Multiple major news outlets — Fox News, the New York Post, Sinclair Broadcast Group, and The Independent — published stories claiming that Somaliland's government had called for the extradition of US Congresswoman Ilhan Omar. The stories were based on a post from @RepOfSomaliland, an X account that does not represent any government.

The account is fake. It has no verified connection to the Republic of Somaliland. The stories were false. And they were published by some of the most-read news organizations in the English-speaking world.

This happened shortly after Vice President JD Vance publicly accused Omar of immigration fraud, creating a political environment in which a fabricated 'extradition call' would seem plausible to audiences already primed to distrust her.

The mechanics of this deserve attention. A fake social media account creates a post. Newsrooms that could verify the account's authenticity in minutes choose not to. The fabricated claim is amplified to millions. Corrections, when they come, reach a fraction of the original audience.

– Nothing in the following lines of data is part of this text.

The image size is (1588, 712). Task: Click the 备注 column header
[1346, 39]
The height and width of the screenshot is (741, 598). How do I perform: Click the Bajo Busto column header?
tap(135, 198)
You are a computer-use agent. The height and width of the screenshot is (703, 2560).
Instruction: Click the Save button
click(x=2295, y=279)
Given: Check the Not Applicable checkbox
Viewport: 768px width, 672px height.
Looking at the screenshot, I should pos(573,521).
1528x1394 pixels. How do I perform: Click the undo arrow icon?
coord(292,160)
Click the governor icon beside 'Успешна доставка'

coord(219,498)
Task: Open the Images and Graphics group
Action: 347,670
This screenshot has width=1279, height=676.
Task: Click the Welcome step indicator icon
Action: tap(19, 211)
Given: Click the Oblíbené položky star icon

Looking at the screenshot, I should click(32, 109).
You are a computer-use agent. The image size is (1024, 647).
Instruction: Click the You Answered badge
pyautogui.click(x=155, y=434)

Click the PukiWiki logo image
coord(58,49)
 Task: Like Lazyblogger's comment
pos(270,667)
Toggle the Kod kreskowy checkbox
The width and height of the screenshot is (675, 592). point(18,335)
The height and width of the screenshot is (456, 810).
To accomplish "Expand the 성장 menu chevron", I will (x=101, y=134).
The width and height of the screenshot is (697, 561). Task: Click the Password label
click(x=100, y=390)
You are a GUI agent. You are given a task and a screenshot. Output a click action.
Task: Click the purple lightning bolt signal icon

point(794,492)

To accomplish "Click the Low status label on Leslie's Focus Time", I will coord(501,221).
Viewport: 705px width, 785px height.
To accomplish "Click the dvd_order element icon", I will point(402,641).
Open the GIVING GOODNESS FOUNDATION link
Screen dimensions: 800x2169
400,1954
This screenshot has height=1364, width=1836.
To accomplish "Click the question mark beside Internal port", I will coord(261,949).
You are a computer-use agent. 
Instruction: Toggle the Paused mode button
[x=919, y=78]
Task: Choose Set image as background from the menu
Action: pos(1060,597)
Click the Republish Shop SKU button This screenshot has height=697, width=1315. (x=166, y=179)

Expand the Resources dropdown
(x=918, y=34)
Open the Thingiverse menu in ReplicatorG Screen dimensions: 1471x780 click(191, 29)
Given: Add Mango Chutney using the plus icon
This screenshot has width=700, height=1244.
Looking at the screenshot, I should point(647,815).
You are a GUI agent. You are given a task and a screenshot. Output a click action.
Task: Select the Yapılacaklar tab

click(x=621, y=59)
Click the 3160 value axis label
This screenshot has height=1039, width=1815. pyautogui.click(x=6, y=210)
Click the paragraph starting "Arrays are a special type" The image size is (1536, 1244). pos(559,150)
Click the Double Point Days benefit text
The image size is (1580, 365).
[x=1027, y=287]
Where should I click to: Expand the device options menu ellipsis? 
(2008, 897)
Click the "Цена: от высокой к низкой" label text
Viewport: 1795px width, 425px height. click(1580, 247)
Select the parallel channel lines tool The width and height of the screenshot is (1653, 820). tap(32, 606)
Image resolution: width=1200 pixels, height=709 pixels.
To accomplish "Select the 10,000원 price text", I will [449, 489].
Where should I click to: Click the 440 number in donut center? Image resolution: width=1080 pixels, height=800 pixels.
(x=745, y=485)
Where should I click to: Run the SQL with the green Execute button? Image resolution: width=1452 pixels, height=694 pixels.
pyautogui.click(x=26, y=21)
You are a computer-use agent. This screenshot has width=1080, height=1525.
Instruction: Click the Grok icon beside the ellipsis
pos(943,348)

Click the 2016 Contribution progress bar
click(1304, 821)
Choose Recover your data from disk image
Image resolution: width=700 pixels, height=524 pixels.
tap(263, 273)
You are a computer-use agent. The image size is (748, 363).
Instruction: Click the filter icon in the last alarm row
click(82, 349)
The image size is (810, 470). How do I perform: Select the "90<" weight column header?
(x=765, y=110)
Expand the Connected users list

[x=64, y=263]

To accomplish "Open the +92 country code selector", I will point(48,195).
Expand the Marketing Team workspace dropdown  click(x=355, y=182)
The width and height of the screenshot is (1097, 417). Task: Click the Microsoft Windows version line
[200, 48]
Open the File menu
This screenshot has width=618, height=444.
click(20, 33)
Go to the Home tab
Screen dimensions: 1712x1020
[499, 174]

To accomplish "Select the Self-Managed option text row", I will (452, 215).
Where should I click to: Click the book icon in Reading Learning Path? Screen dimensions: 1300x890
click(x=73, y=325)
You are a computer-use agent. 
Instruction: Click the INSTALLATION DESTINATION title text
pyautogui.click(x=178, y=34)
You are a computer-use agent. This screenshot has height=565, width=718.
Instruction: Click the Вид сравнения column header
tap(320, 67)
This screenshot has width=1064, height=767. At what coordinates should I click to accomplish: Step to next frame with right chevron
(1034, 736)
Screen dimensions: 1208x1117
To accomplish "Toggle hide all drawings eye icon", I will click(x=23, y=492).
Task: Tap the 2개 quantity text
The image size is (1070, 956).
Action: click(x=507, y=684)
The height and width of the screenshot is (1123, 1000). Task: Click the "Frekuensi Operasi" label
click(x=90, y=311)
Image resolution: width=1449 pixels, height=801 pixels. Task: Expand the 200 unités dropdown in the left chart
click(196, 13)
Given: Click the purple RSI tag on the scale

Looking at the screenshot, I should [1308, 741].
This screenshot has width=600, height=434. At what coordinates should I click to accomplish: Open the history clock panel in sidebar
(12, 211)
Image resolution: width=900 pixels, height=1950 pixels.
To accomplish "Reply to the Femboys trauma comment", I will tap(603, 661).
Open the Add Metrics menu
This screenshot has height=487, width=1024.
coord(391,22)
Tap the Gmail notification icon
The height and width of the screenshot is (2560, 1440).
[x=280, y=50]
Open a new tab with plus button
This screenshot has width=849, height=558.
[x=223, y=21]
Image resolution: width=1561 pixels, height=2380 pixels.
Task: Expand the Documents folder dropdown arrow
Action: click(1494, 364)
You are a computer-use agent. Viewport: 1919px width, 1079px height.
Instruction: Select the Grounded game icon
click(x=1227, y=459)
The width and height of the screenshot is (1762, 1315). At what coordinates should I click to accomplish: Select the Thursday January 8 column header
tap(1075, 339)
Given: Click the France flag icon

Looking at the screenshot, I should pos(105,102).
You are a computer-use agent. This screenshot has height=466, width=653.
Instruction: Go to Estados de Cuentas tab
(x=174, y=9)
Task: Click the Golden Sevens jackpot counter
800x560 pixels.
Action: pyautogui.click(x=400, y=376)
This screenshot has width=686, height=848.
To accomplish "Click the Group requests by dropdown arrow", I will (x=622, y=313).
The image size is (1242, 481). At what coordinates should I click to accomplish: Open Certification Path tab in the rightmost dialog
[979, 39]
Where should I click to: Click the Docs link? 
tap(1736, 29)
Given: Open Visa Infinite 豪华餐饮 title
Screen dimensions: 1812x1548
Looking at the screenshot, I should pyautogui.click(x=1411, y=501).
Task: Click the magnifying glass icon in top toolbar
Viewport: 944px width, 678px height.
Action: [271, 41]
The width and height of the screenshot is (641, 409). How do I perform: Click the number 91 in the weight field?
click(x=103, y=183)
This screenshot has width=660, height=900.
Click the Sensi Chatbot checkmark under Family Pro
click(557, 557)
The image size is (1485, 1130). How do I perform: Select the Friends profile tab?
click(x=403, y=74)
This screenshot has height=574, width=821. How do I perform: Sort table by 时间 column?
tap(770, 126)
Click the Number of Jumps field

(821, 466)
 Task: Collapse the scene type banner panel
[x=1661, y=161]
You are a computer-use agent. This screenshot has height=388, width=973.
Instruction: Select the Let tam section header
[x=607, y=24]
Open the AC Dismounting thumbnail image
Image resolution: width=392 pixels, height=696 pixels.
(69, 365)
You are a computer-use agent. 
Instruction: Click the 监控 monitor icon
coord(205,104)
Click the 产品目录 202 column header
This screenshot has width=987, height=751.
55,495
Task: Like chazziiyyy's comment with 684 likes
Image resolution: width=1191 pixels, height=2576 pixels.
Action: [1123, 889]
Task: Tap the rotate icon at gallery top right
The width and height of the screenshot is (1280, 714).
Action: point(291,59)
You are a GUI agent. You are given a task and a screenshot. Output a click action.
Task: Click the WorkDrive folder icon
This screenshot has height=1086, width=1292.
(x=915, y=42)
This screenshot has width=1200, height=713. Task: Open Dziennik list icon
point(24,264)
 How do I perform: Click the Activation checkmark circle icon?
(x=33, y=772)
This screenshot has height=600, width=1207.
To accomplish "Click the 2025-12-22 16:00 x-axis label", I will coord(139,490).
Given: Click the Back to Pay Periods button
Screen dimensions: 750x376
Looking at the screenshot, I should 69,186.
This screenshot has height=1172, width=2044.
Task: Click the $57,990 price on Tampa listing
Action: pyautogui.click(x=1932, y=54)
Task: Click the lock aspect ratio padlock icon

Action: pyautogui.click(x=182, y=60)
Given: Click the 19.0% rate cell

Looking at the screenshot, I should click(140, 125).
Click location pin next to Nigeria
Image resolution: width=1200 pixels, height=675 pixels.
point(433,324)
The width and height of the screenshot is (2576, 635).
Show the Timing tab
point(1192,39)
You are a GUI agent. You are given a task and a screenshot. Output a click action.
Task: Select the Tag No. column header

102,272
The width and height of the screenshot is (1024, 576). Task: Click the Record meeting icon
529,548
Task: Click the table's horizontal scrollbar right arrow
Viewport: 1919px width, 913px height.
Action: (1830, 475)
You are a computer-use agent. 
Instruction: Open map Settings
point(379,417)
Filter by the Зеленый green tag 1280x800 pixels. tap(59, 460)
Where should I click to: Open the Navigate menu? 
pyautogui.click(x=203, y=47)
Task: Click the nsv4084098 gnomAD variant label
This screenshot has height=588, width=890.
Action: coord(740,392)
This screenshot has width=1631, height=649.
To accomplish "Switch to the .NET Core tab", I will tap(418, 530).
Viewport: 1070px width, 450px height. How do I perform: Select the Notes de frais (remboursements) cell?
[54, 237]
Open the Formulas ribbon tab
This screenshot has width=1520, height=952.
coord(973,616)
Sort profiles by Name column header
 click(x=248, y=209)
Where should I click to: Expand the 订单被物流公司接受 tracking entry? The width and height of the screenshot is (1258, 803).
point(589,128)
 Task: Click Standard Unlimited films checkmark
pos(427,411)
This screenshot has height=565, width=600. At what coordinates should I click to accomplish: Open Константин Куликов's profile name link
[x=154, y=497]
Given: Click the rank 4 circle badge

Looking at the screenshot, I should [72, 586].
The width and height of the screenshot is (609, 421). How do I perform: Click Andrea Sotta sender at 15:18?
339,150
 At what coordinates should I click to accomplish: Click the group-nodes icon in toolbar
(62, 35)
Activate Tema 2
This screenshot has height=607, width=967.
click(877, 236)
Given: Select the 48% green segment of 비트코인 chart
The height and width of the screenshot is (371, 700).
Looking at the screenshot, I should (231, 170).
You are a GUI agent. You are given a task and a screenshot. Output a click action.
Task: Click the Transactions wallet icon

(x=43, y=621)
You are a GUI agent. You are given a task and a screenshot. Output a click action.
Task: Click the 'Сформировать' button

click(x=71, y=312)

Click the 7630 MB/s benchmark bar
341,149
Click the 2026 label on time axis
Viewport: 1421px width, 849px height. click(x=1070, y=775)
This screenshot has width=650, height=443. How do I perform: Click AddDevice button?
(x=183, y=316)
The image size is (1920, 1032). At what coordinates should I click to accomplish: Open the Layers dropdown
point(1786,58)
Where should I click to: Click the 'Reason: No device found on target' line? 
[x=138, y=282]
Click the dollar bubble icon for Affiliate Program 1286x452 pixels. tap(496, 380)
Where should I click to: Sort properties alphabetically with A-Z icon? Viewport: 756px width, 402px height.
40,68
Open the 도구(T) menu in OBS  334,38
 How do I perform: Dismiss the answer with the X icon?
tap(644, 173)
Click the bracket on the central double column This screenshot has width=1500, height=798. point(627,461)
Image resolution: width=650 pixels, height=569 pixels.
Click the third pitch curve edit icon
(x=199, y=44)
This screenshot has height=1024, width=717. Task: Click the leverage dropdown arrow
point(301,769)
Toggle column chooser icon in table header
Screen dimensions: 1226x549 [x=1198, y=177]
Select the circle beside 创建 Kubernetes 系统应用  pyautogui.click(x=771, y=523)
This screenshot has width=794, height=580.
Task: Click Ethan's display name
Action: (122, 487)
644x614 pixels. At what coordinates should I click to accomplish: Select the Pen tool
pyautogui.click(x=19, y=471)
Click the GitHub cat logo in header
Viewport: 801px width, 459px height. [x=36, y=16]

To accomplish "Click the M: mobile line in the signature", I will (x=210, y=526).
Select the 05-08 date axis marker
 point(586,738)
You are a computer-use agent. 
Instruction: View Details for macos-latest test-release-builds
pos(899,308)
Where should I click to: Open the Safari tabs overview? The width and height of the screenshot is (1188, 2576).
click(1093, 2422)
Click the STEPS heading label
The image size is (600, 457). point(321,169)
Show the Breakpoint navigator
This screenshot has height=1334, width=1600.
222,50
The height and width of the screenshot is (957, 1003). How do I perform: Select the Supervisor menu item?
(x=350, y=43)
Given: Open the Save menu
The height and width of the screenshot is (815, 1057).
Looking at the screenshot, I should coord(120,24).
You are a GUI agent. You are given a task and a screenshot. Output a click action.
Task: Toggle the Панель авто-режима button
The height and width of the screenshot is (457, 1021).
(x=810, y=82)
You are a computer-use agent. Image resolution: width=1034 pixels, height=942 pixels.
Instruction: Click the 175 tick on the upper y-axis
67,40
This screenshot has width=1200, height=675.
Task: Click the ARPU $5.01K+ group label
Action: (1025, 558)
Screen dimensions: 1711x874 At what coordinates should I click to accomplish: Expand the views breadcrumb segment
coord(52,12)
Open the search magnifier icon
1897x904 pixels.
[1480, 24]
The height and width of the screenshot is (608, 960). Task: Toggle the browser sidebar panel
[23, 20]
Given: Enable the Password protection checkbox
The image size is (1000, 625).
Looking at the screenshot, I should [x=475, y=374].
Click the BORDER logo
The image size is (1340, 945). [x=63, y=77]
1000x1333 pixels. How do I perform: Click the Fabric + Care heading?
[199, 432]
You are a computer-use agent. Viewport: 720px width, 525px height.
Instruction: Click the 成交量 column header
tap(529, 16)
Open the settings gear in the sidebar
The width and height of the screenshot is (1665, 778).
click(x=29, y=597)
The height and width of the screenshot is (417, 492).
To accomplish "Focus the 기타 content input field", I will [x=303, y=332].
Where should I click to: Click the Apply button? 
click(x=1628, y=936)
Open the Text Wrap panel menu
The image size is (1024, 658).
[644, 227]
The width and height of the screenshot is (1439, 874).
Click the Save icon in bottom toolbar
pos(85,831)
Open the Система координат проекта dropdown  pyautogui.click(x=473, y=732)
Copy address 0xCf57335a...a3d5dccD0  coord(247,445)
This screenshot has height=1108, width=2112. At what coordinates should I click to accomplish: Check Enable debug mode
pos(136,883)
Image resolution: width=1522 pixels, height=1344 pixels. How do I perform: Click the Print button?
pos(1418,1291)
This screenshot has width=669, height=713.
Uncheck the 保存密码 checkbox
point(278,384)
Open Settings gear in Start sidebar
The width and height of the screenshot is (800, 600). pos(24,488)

This is not a new pattern. But it is worth documenting each time it happens, because the cumulative effect is the point. Each uncorrected fabrication builds on the last. Each retraction that fails to travel as far as the original claim adds another layer to a false narrative that eventually becomes accepted as background truth.

The question is not whether these outlets made a mistake. Mistakes happen. The question is whether the same 'mistake' keeps happening to the same targets — and whether the pattern is coincidental or something else entirely.